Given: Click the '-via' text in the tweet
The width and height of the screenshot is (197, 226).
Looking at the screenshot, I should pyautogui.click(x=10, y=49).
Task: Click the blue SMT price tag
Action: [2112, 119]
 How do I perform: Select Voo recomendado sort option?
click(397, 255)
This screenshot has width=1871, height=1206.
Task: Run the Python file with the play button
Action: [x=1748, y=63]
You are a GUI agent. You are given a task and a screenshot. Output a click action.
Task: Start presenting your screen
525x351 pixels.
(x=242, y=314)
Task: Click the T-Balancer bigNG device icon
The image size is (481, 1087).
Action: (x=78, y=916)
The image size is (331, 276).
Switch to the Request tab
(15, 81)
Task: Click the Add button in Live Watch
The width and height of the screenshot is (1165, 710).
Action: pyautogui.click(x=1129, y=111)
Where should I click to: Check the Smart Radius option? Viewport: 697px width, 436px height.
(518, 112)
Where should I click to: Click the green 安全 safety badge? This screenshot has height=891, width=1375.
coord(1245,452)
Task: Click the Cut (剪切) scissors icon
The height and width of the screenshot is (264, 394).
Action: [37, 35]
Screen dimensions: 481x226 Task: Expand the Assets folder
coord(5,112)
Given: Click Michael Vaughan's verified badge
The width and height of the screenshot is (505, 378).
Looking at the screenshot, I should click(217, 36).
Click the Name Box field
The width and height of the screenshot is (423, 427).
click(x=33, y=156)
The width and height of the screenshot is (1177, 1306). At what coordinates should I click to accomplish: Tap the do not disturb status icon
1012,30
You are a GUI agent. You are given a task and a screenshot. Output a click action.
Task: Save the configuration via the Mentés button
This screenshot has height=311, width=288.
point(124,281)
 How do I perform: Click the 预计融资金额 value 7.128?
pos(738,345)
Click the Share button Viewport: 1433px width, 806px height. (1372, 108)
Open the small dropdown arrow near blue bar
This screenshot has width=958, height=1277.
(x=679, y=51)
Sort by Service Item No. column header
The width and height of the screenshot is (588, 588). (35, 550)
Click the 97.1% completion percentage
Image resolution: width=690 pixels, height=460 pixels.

### BRIEF
Rewrite the entries from the line with "How do I perform: Select" up to and including the line with "coord(1245,452)", replacing "The image size is" with "The screenshot size is" and leaving everything else the same.

### EXERCISE RESPONSE
 How do I perform: Select Voo recomendado sort option?
click(397, 255)
This screenshot has width=1871, height=1206.
Task: Run the Python file with the play button
Action: [x=1748, y=63]
You are a GUI agent. You are given a task and a screenshot. Output a click action.
Task: Start presenting your screen
525x351 pixels.
(x=242, y=314)
Task: Click the T-Balancer bigNG device icon
The screenshot size is (481, 1087).
Action: (x=78, y=916)
The screenshot size is (331, 276).
Switch to the Request tab
(15, 81)
Task: Click the Add button in Live Watch
The width and height of the screenshot is (1165, 710).
Action: pyautogui.click(x=1129, y=111)
Where should I click to: Check the Smart Radius option? Viewport: 697px width, 436px height.
(518, 112)
Where should I click to: Click the green 安全 safety badge? This screenshot has height=891, width=1375.
coord(1245,452)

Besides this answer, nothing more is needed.